**Work required:** Retype all of the entries word for word.

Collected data
'''

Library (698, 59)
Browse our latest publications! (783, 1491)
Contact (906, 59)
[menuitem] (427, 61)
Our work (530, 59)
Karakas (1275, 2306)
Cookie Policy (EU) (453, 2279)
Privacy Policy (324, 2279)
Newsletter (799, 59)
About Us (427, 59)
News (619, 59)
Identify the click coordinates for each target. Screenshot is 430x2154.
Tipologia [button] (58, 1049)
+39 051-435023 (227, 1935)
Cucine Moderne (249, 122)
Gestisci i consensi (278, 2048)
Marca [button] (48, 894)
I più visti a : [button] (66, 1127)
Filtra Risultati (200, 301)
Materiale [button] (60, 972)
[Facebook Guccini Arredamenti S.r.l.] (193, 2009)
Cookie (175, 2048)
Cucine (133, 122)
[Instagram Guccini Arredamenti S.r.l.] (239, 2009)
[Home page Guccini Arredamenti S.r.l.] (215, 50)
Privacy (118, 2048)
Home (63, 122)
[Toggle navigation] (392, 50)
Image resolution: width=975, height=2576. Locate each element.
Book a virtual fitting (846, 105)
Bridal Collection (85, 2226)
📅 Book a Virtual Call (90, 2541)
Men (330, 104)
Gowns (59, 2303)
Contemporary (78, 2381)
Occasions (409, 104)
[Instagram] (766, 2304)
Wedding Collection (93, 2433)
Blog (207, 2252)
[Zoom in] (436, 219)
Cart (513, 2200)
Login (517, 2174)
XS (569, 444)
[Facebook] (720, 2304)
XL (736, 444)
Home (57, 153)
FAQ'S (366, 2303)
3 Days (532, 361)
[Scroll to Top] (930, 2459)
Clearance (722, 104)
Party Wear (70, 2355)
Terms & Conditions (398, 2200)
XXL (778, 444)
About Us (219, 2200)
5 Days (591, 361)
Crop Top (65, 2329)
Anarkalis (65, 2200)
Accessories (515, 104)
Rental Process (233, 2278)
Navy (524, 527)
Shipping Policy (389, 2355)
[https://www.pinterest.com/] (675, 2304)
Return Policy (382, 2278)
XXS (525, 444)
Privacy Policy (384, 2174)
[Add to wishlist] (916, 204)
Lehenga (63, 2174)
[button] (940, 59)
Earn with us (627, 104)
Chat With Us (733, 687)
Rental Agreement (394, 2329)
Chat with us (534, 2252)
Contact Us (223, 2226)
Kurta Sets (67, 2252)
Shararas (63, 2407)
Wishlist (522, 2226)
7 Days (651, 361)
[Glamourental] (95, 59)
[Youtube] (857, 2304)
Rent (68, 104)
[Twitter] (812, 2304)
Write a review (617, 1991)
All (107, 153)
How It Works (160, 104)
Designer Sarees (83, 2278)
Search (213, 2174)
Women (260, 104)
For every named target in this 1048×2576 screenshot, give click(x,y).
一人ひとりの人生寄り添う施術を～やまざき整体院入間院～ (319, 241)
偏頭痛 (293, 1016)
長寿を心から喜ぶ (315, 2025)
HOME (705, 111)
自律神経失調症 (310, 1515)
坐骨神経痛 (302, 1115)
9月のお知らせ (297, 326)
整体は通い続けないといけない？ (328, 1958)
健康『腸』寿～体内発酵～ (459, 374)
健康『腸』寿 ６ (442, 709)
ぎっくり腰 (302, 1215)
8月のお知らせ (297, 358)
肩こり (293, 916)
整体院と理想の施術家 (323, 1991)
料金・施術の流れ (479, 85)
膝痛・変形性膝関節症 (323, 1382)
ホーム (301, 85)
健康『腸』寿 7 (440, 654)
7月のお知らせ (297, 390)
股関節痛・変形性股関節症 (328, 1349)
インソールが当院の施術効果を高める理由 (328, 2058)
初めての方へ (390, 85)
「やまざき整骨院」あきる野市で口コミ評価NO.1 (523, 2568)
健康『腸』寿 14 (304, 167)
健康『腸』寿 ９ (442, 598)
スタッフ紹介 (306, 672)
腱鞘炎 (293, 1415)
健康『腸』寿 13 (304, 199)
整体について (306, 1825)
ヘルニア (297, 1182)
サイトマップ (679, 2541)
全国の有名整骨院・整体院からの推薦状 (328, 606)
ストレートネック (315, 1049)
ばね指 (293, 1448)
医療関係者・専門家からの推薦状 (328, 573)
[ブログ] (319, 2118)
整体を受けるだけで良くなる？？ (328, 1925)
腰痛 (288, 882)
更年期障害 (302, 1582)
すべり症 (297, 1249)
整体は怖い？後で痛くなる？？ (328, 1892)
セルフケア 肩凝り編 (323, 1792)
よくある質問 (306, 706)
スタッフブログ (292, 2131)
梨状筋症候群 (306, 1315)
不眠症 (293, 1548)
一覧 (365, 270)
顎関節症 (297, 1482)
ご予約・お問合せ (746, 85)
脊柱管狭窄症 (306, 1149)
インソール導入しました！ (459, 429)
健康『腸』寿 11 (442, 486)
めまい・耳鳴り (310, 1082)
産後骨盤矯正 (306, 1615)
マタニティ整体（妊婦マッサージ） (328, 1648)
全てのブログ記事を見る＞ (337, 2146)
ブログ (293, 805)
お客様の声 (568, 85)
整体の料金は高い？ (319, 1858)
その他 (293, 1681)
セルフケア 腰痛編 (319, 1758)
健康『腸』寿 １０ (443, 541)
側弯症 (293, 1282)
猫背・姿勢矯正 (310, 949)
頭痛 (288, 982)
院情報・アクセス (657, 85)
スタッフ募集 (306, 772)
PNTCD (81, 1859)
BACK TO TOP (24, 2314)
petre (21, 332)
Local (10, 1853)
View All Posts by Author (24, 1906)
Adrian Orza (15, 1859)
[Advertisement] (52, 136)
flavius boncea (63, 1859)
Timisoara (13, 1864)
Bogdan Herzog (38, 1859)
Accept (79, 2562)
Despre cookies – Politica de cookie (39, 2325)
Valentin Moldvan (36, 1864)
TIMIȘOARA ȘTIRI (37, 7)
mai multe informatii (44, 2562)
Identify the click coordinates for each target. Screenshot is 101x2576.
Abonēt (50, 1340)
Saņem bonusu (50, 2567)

'''

**Exercise solution:**
Library (698, 59)
Browse our latest publications! (783, 1491)
Contact (906, 59)
[menuitem] (427, 61)
Our work (530, 59)
Karakas (1275, 2306)
Cookie Policy (EU) (453, 2279)
Privacy Policy (324, 2279)
Newsletter (799, 59)
About Us (427, 59)
News (619, 59)
Identify the click coordinates for each target. Screenshot is 430x2154.
Tipologia [button] (58, 1049)
+39 051-435023 (227, 1935)
Cucine Moderne (249, 122)
Gestisci i consensi (278, 2048)
Marca [button] (48, 894)
I più visti a : [button] (66, 1127)
Filtra Risultati (200, 301)
Materiale [button] (60, 972)
[Facebook Guccini Arredamenti S.r.l.] (193, 2009)
Cookie (175, 2048)
Cucine (133, 122)
[Instagram Guccini Arredamenti S.r.l.] (239, 2009)
[Home page Guccini Arredamenti S.r.l.] (215, 50)
Privacy (118, 2048)
Home (63, 122)
[Toggle navigation] (392, 50)
Image resolution: width=975, height=2576. Locate each element.
Book a virtual fitting (846, 105)
Bridal Collection (85, 2226)
📅 Book a Virtual Call (90, 2541)
Men (330, 104)
Gowns (59, 2303)
Contemporary (78, 2381)
Occasions (409, 104)
[Instagram] (766, 2304)
Wedding Collection (93, 2433)
Blog (207, 2252)
[Zoom in] (436, 219)
Cart (513, 2200)
Login (517, 2174)
XS (569, 444)
[Facebook] (720, 2304)
XL (736, 444)
Home (57, 153)
FAQ'S (366, 2303)
3 Days (532, 361)
[Scroll to Top] (930, 2459)
Clearance (722, 104)
Party Wear (70, 2355)
Terms & Conditions (398, 2200)
XXL (778, 444)
About Us (219, 2200)
5 Days (591, 361)
Crop Top (65, 2329)
Anarkalis (65, 2200)
Accessories (515, 104)
Rental Process (233, 2278)
Navy (524, 527)
Shipping Policy (389, 2355)
[https://www.pinterest.com/] (675, 2304)
Return Policy (382, 2278)
XXS (525, 444)
Privacy Policy (384, 2174)
[Add to wishlist] (916, 204)
Lehenga (63, 2174)
[button] (940, 59)
Earn with us (627, 104)
Chat With Us (733, 687)
Rental Agreement (394, 2329)
Chat with us (534, 2252)
Contact Us (223, 2226)
Kurta Sets (67, 2252)
Shararas (63, 2407)
Wishlist (522, 2226)
7 Days (651, 361)
[Glamourental] (95, 59)
[Youtube] (857, 2304)
Rent (68, 104)
[Twitter] (812, 2304)
Write a review (617, 1991)
All (107, 153)
How It Works (160, 104)
Designer Sarees (83, 2278)
Search (213, 2174)
Women (260, 104)
For every named target in this 1048×2576 screenshot, give click(x,y).
一人ひとりの人生寄り添う施術を～やまざき整体院入間院～ (319, 241)
偏頭痛 (293, 1016)
長寿を心から喜ぶ (315, 2025)
HOME (705, 111)
自律神経失調症 (310, 1515)
坐骨神経痛 (302, 1115)
9月のお知らせ (297, 326)
整体は通い続けないといけない？ (328, 1958)
健康『腸』寿～体内発酵～ (459, 374)
健康『腸』寿 ６ (442, 709)
ぎっくり腰 (302, 1215)
8月のお知らせ (297, 358)
肩こり (293, 916)
整体院と理想の施術家 (323, 1991)
料金・施術の流れ (479, 85)
膝痛・変形性膝関節症 (323, 1382)
ホーム (301, 85)
健康『腸』寿 7 (440, 654)
7月のお知らせ (297, 390)
股関節痛・変形性股関節症 (328, 1349)
インソールが当院の施術効果を高める理由 (328, 2058)
初めての方へ (390, 85)
「やまざき整骨院」あきる野市で口コミ評価NO.1 (523, 2568)
健康『腸』寿 14 (304, 167)
健康『腸』寿 ９ (442, 598)
スタッフ紹介 (306, 672)
腱鞘炎 (293, 1415)
健康『腸』寿 13 (304, 199)
整体について (306, 1825)
ヘルニア (297, 1182)
サイトマップ (679, 2541)
全国の有名整骨院・整体院からの推薦状 (328, 606)
ストレートネック (315, 1049)
ばね指 (293, 1448)
医療関係者・専門家からの推薦状 (328, 573)
[ブログ] (319, 2118)
整体を受けるだけで良くなる？？ (328, 1925)
腰痛 (288, 882)
更年期障害 (302, 1582)
すべり症 (297, 1249)
整体は怖い？後で痛くなる？？ (328, 1892)
セルフケア 肩凝り編 (323, 1792)
よくある質問 (306, 706)
スタッフブログ (292, 2131)
梨状筋症候群 (306, 1315)
不眠症 (293, 1548)
一覧 (365, 270)
顎関節症 (297, 1482)
ご予約・お問合せ (746, 85)
脊柱管狭窄症 (306, 1149)
インソール導入しました！ (459, 429)
健康『腸』寿 11 (442, 486)
めまい・耳鳴り (310, 1082)
産後骨盤矯正 (306, 1615)
マタニティ整体（妊婦マッサージ） (328, 1648)
全てのブログ記事を見る＞ (337, 2146)
ブログ (293, 805)
お客様の声 (568, 85)
整体の料金は高い？ (319, 1858)
その他 (293, 1681)
セルフケア 腰痛編 (319, 1758)
健康『腸』寿 １０ (443, 541)
側弯症 (293, 1282)
猫背・姿勢矯正 (310, 949)
頭痛 (288, 982)
院情報・アクセス (657, 85)
スタッフ募集 (306, 772)
PNTCD (81, 1859)
BACK TO TOP (24, 2314)
petre (21, 332)
Local (10, 1853)
View All Posts by Author (24, 1906)
Adrian Orza (15, 1859)
[Advertisement] (52, 136)
flavius boncea (63, 1859)
Timisoara (13, 1864)
Bogdan Herzog (38, 1859)
Accept (79, 2562)
Despre cookies – Politica de cookie (39, 2325)
Valentin Moldvan (36, 1864)
TIMIȘOARA ȘTIRI (37, 7)
mai multe informatii (44, 2562)
Identify the click coordinates for each target. Screenshot is 101x2576.
Abonēt (50, 1340)
Saņem bonusu (50, 2567)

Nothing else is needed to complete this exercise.